The risk of such is significant and real, whether it is in relation to the DEMS or any other aspect of policing within the context of digital evidence, such as the use of Forensic Service Providers. For example, in 2019 Eurofins (one of the UKs largest FSPs) suffered a highly sophisticated ransomware attack which severely disrupted UK Policing and the Criminal Justice system.
https://www.helpnetsecurity.com/2019/06/24/eurofins-ransomware-attack/
As demonstrated, the threat of cyberattacks is clear and remains ever present, which if successful, such an attack would have devastating consequences for law enforcement as a whole.
Factors favouring Disclosure - Confirming the names of DEMS providers would be of interest to the public, namely give insight into the solutions used by the police to manage and store vast amounts of digital evidence.

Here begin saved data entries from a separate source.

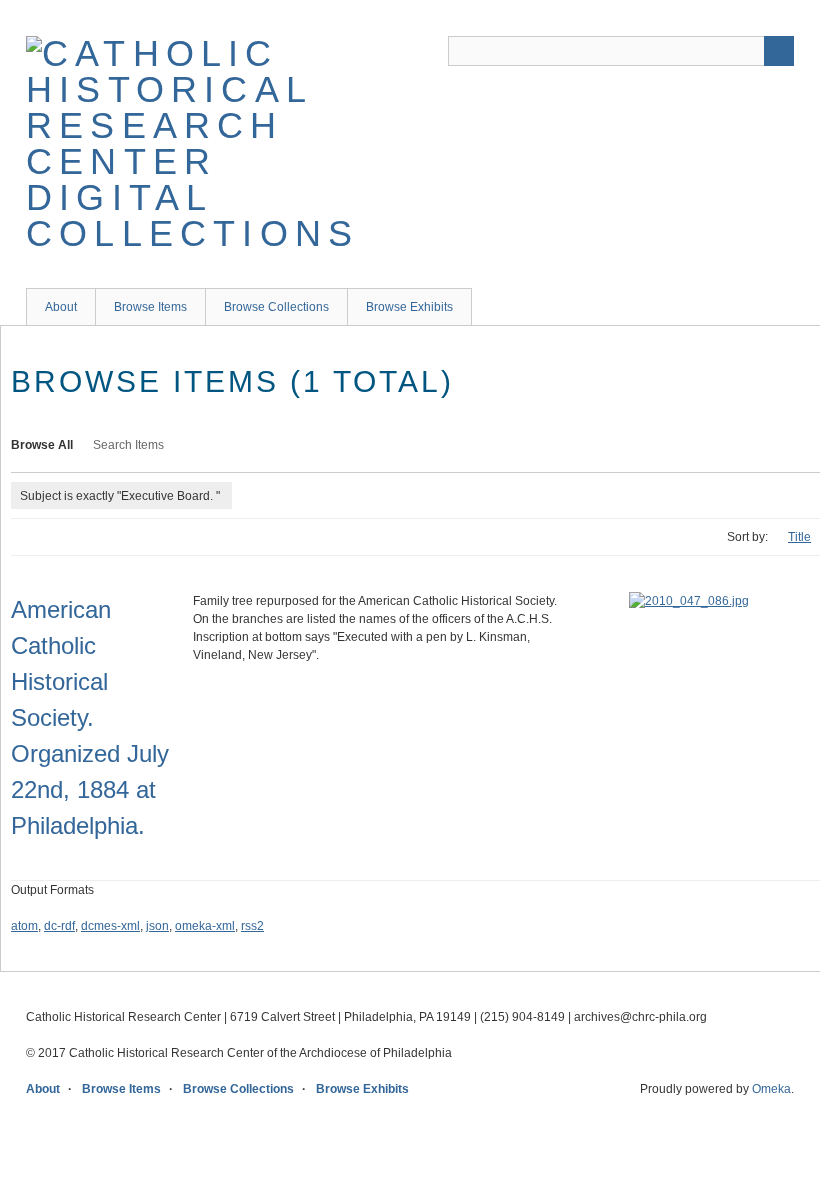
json (157, 926)
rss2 (252, 926)
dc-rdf (59, 926)
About (61, 307)
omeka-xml (205, 926)
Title (799, 537)
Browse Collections (276, 307)
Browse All (42, 445)
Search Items (128, 445)
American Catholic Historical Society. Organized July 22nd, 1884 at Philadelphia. (90, 717)
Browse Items (150, 307)
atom (24, 926)
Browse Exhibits (409, 307)
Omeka (771, 1089)
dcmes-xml (110, 926)
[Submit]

Factors favouring Non-Disclosure - Measures are put in place to protect the community we serve and as evidenced within the harm, to provide the information requested would allow individuals intent on disrupting law enforcement to target specific companies using the information obtained to maximise the impact.

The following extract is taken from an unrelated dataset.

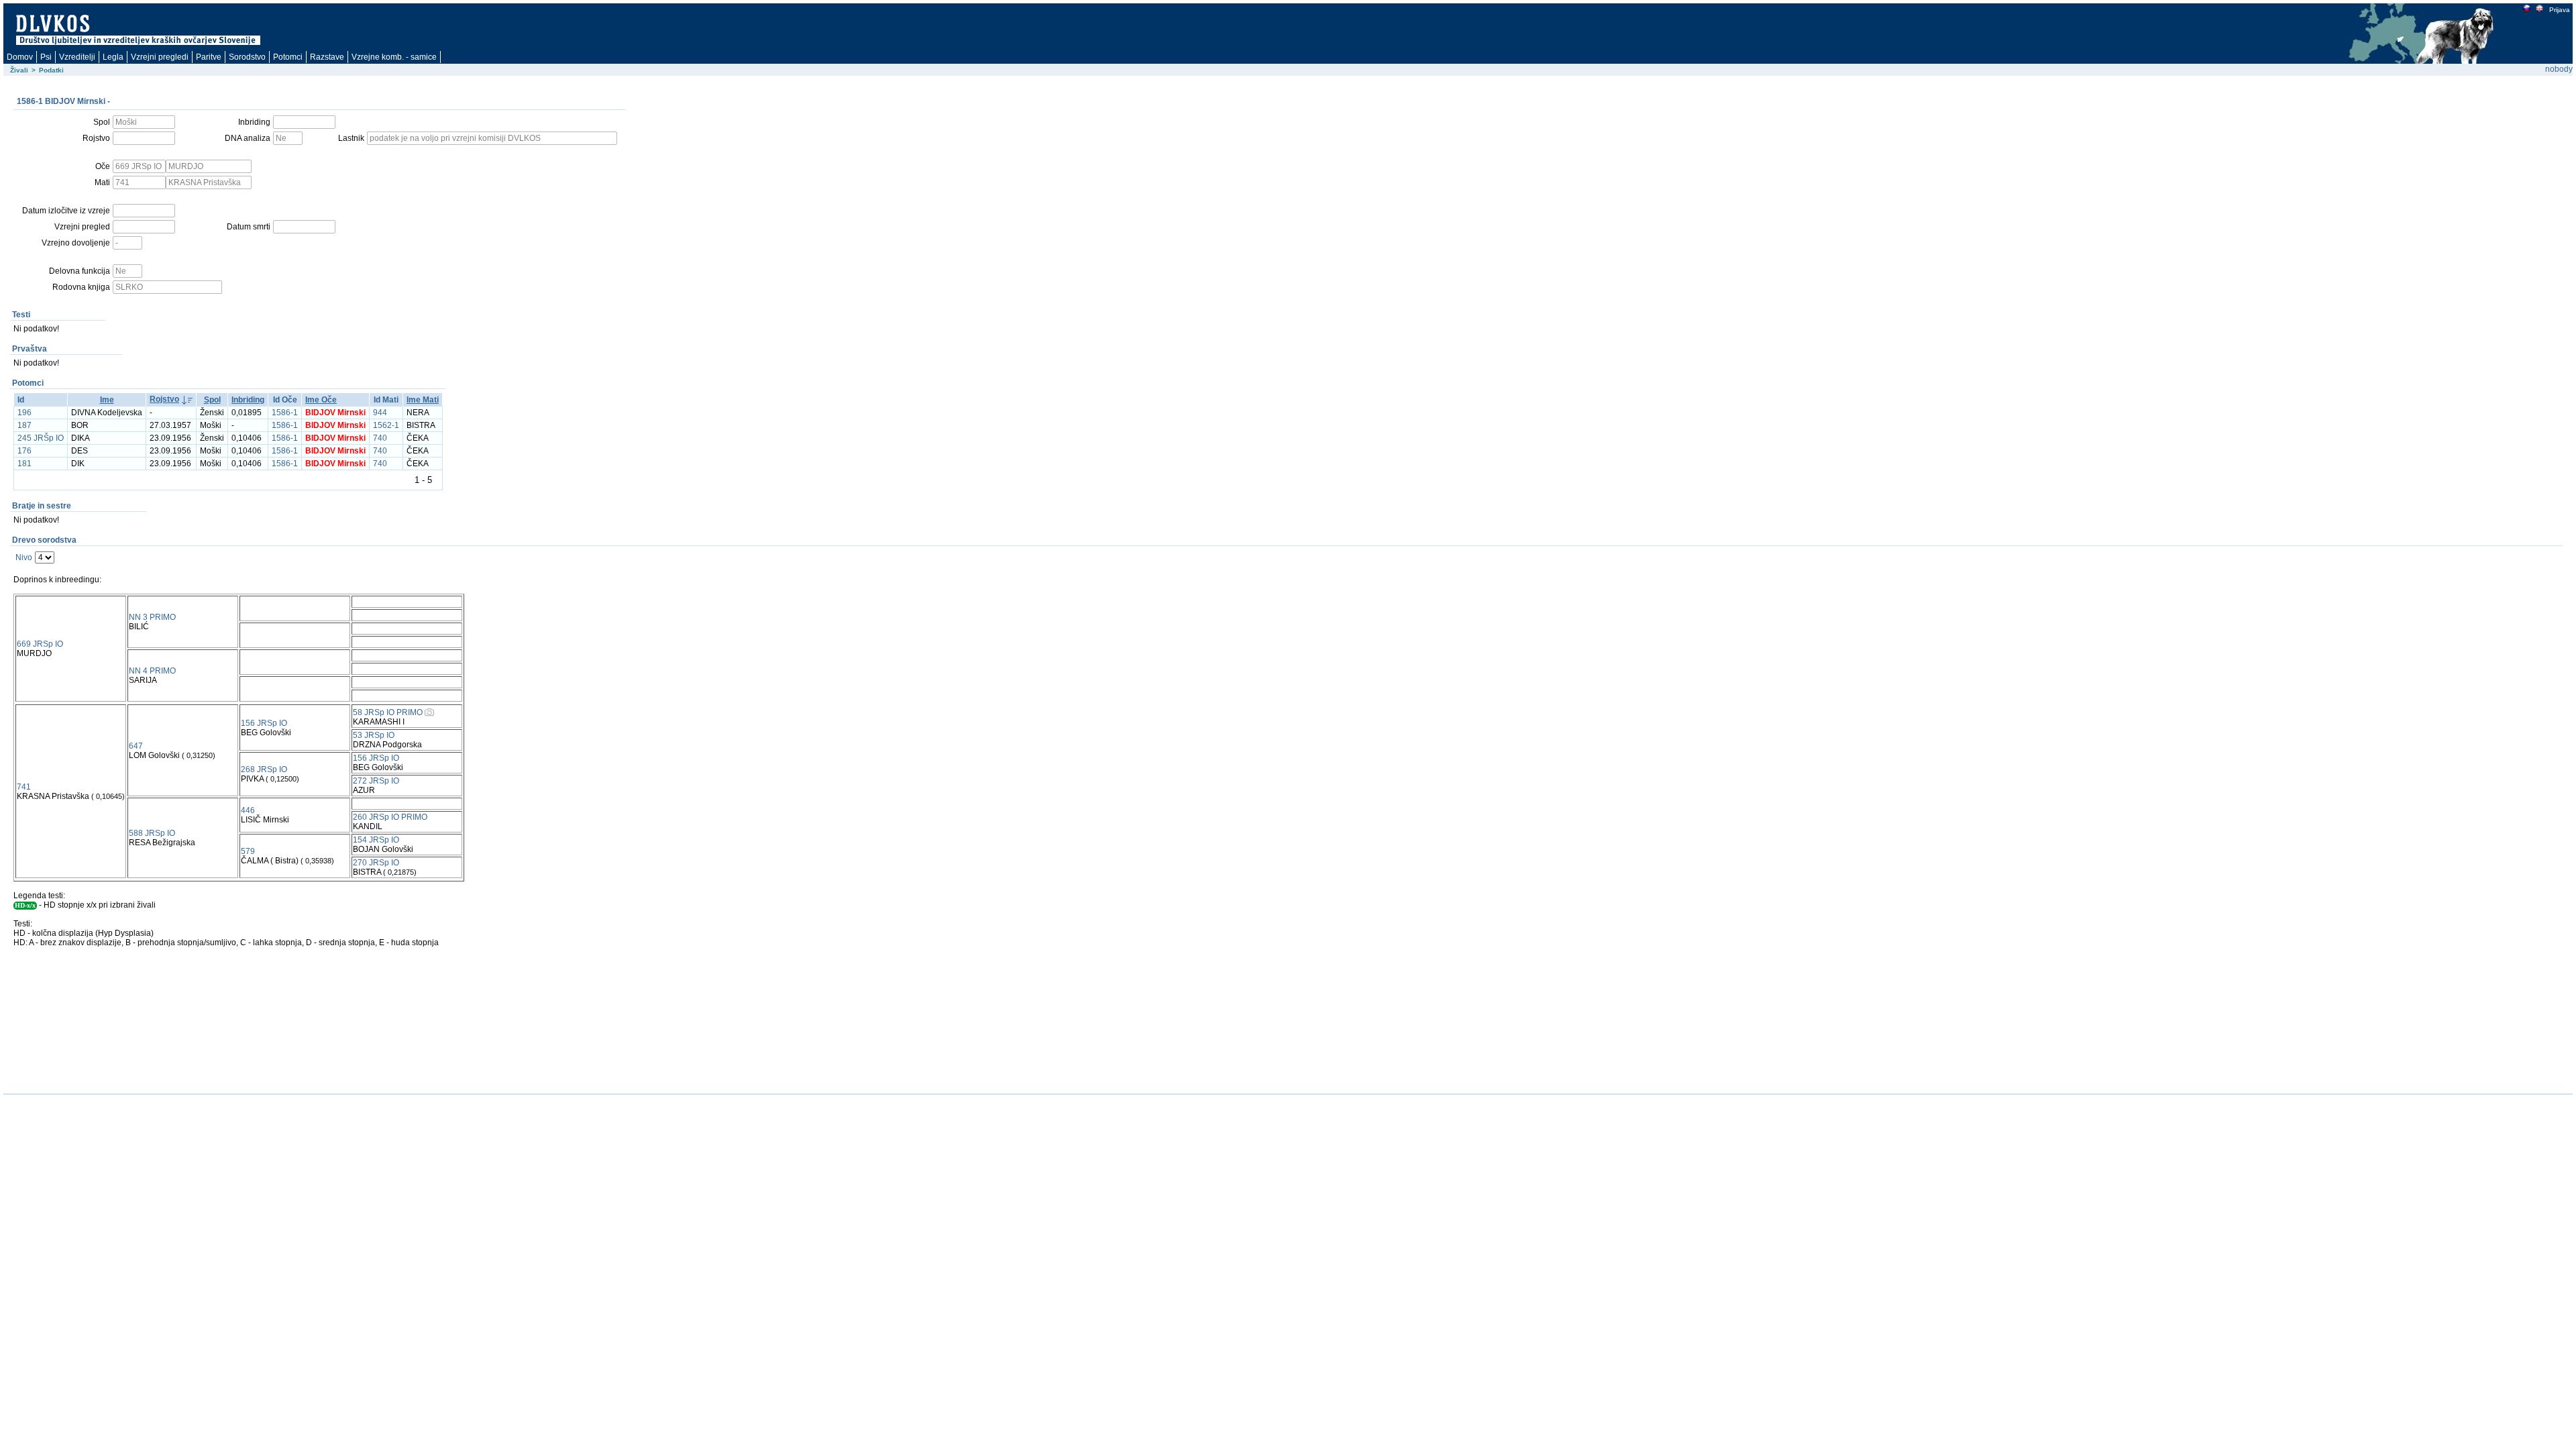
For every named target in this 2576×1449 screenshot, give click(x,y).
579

Taking into account the current security climate within the United Kingdom, and the previous Eurofins cyber-attack, no information which may aid criminality should be disclosed. It is clear that it would have an impact on a Force’s ability to carry out the core duty of enforcing the law and serving the community.
The public entrust the Police Service to make appropriate decisions with regard to their safety and protection and the only way of reducing risk is to be cautious with what is placed into the public domain.
Balance Test - The Police Service is charged with enforcing the law, preventing and detecting crime and protecting the communities we serve. In order to effectively and robustly carry out those duties, external services are utilised which are vital to investigating criminal activity. Weakening the mechanisms used to investigate any type of criminal activity would have a detrimental impact on law enforcement as a whole. To provide the information requested, despite the known risks of cyber-attacks, would undermine any trust or confidence the public have in the Police Service. Therefore, at this moment in time, it is our opinion that the balance test favours against disclosure.
Pursuant to Section 17(1) of the Act this letter acts as a Refusal Notice in response to part of your request.
Please note that systems used for recording information are not generic, nor are the procedures used locally in capturing the data. It should be noted therefore that this force’s response to your questions should not be used for comparison purposes with any other responses you may receive.